On the subject of artist's responsibility...I just discovered this Globe & Mail article regarding BC artist Rebecca Belmore's lawsuit with her former art dealer. Belmore is getting a lot of press these days for her performance in front of the VAG where she screams "I Quit!" in protest. You can watch the performance on You Tube. (Note to self: learn to embed videos on blog...) Anyway, another high profile artist-against- the-establishment lawsuit. Apparently it began over Belmore's alleged interruption of a sale of her work to the National Gallery:

"Originally launched in 2004, the lawsuit was revived in Ontario Superior Court in June when Ms. Nadimi filed an amended statement of claim against Ms. Belmore seeking more than $750,000 in damages.
Ms. Nadimi alleges breach of contract in Ms. Belmore’s decision to leave the gallery, and wrongful interference: The statement of claim alleges Ms. Belmore stopped a sale of her work Megaphone to the National Gallery, which was “embarrassing to the Art Gallery, damaging to Ms. Nadimi’s professional reputation and caused her significant mental distress.” In a draft statement of defence, to be filed Thursday or Friday, Ms. Belmore argues she had the right to refuse the sale and did so for “personal artistic reasons.”---Globe & Mail

So this raises so many questions about artistic and intellectual property and who has the final say over artistic works. As any artist will tell you, selling work in a gallery doesn't make you rich, even if the price tag is high. Galleries often take 50% or more, the art dealer another chunk, materials, shipping etc...etc... until the artist, after paying taxes on the sale, is left wth a very little percentage.

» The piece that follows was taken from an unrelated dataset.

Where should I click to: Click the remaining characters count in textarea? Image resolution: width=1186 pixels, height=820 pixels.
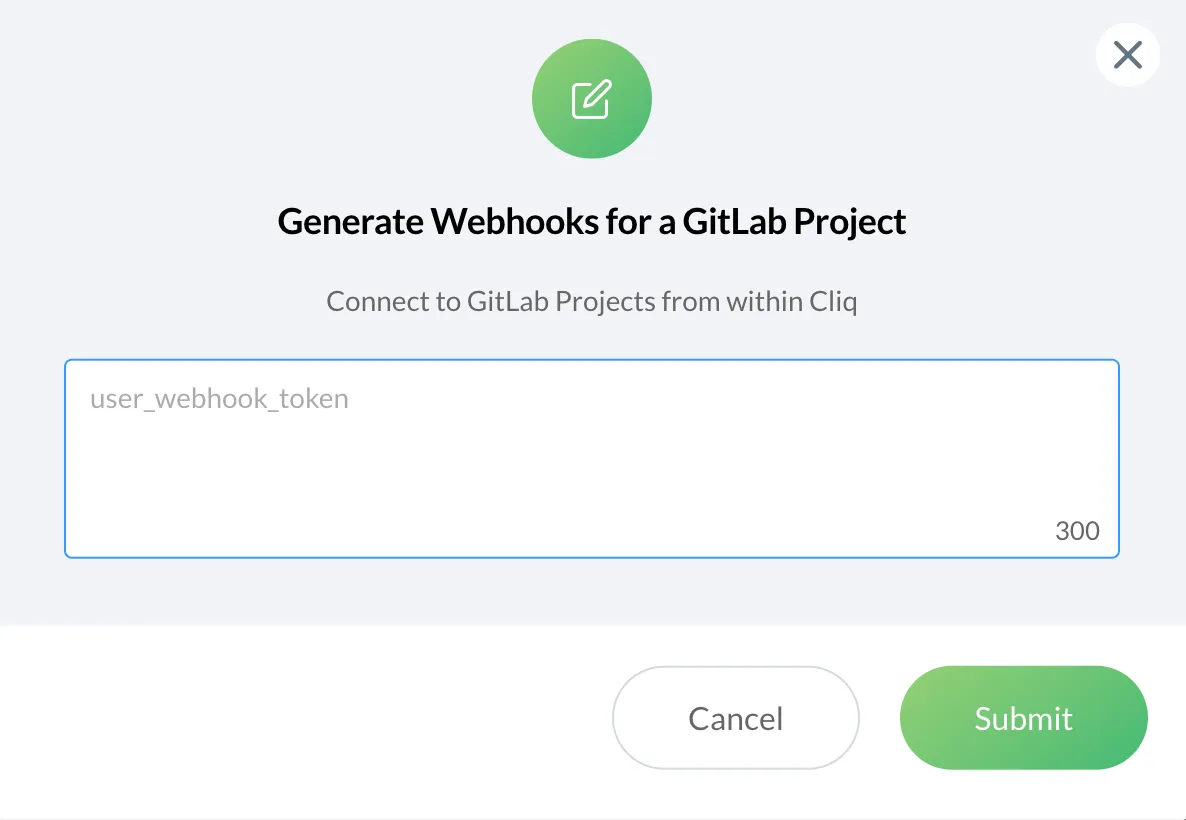[1077, 531]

On the flip side, commercial galleries exist to promote artists and create a demand for artwork in a commodities driven marketplace. Does Belmore, as represented by her dealer, have the right to say no to a sale? What value does artwork have? What right does the artist have to his or her own work?

As the article says, many artist are rallying behind Belmore, contributing in any way they can to show support. The comments to the article are also interesting with arguments on both sides. As for my thoughts?  Good luck Rebecca Belmore. Good luck Shepard Fairey. Good luck to the rest of us too...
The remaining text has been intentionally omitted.